- [About this task]
Each line in the records below, from the one that contains "Tienda (60, 81)" to the one that contains "Inicio (26, 81)", should be reproduced exactly, the first and last included.

- [Given records]
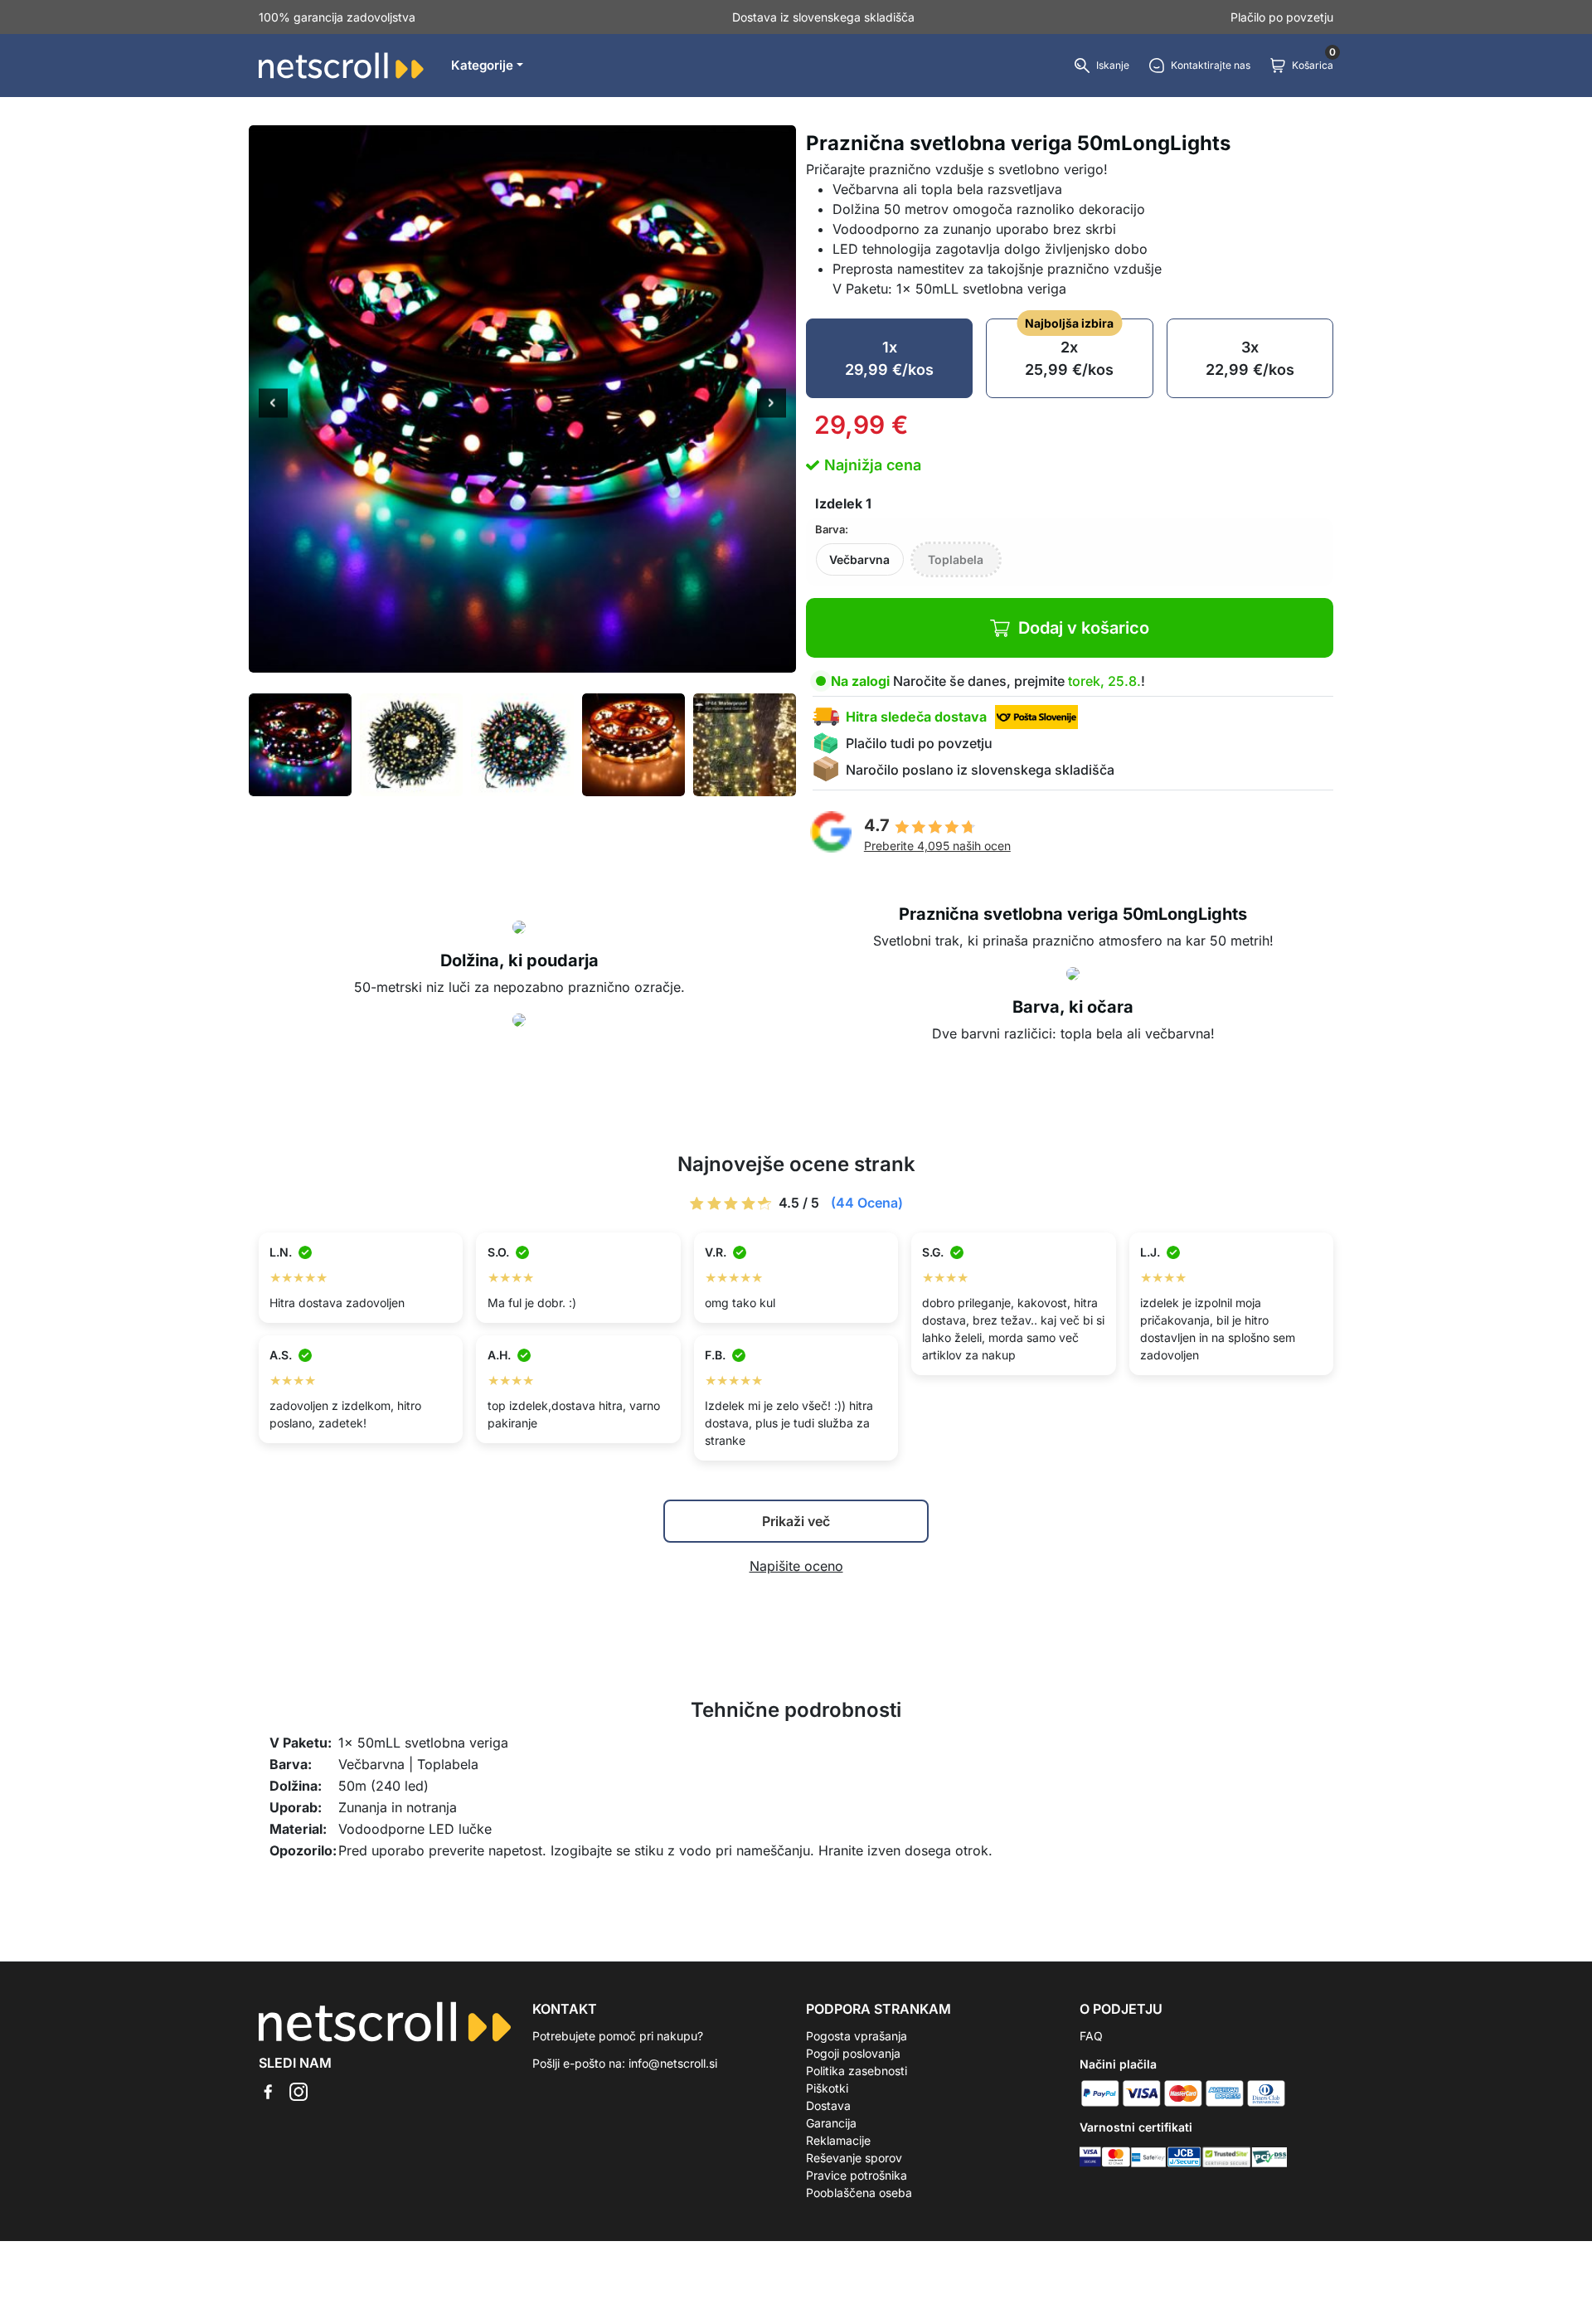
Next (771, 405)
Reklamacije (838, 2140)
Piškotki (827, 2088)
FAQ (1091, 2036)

---

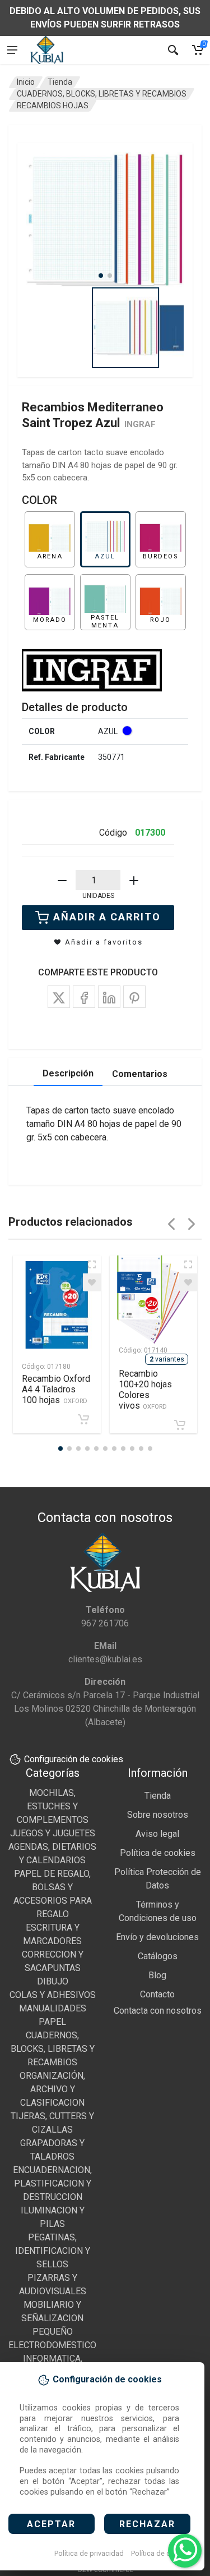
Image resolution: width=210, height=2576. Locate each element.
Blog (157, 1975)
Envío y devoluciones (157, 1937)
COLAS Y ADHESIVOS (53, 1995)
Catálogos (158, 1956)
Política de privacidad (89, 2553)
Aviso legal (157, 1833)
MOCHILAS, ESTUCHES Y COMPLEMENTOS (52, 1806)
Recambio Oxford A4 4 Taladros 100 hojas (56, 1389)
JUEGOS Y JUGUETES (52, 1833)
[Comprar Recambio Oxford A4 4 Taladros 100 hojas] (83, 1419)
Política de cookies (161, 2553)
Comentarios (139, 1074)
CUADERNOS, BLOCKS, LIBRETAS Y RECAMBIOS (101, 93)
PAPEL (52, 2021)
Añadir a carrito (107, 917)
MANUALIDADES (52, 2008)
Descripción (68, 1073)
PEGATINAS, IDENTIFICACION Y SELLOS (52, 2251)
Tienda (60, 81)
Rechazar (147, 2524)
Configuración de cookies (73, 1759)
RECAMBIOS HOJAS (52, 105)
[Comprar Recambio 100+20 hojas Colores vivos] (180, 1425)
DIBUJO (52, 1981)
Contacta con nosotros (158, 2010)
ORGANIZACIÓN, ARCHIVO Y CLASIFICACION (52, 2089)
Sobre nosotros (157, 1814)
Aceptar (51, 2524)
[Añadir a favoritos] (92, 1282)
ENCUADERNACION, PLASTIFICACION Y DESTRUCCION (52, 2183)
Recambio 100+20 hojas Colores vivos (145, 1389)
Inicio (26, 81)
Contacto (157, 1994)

- [Answer to this task]
Tienda (60, 81)
Rechazar (147, 2524)
Configuración de cookies (73, 1759)
RECAMBIOS HOJAS (52, 105)
[Comprar Recambio 100+20 hojas Colores vivos] (180, 1425)
DIBUJO (52, 1981)
Contacta con nosotros (158, 2010)
ORGANIZACIÓN, ARCHIVO Y CLASIFICACION (52, 2089)
Sobre nosotros (157, 1814)
Aceptar (51, 2524)
[Añadir a favoritos] (92, 1282)
ENCUADERNACION, PLASTIFICACION Y DESTRUCCION (52, 2183)
Recambio 100+20 hojas Colores vivos (145, 1389)
Inicio (26, 81)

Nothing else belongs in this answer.